Top of Supplied entries
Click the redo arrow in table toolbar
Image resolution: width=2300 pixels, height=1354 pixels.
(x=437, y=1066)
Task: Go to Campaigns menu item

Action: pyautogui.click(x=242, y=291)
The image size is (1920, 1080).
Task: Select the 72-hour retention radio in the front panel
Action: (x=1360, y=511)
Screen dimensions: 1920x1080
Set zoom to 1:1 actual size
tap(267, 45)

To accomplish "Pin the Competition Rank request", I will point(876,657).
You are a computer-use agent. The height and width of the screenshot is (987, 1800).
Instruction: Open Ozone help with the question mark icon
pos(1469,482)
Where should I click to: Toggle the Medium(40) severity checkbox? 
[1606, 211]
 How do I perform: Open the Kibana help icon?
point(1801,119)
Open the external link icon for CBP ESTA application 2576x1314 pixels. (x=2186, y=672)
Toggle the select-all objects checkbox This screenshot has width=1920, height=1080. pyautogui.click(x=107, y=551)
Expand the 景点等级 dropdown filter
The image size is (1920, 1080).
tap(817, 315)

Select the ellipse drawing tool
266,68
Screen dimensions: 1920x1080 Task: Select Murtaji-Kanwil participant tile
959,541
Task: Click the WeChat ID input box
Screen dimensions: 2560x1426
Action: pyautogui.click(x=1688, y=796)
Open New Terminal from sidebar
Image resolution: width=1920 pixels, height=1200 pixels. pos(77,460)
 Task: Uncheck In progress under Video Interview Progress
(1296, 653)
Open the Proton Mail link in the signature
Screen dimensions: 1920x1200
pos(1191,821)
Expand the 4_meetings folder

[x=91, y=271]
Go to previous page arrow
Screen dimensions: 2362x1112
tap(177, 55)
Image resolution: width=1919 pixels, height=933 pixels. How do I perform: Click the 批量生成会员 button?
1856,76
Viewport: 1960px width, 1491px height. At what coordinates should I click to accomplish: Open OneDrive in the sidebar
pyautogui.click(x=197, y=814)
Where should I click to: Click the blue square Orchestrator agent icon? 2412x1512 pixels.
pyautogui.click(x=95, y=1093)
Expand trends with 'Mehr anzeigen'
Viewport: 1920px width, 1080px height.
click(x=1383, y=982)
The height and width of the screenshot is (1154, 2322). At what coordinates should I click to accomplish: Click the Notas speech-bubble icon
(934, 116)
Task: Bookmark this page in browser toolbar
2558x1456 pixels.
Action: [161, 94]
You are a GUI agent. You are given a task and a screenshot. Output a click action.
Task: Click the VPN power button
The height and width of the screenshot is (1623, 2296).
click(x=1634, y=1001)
Bottom of Supplied entries
* _Task directions_
What you return should consist solely of the lines from the one containing "Task: Bookmark this page in browser toolbar" through the end of the entries above, reproduced exactly.

* _Written response_
Task: Bookmark this page in browser toolbar
2558x1456 pixels.
Action: [161, 94]
You are a GUI agent. You are given a task and a screenshot. Output a click action.
Task: Click the VPN power button
The height and width of the screenshot is (1623, 2296).
click(x=1634, y=1001)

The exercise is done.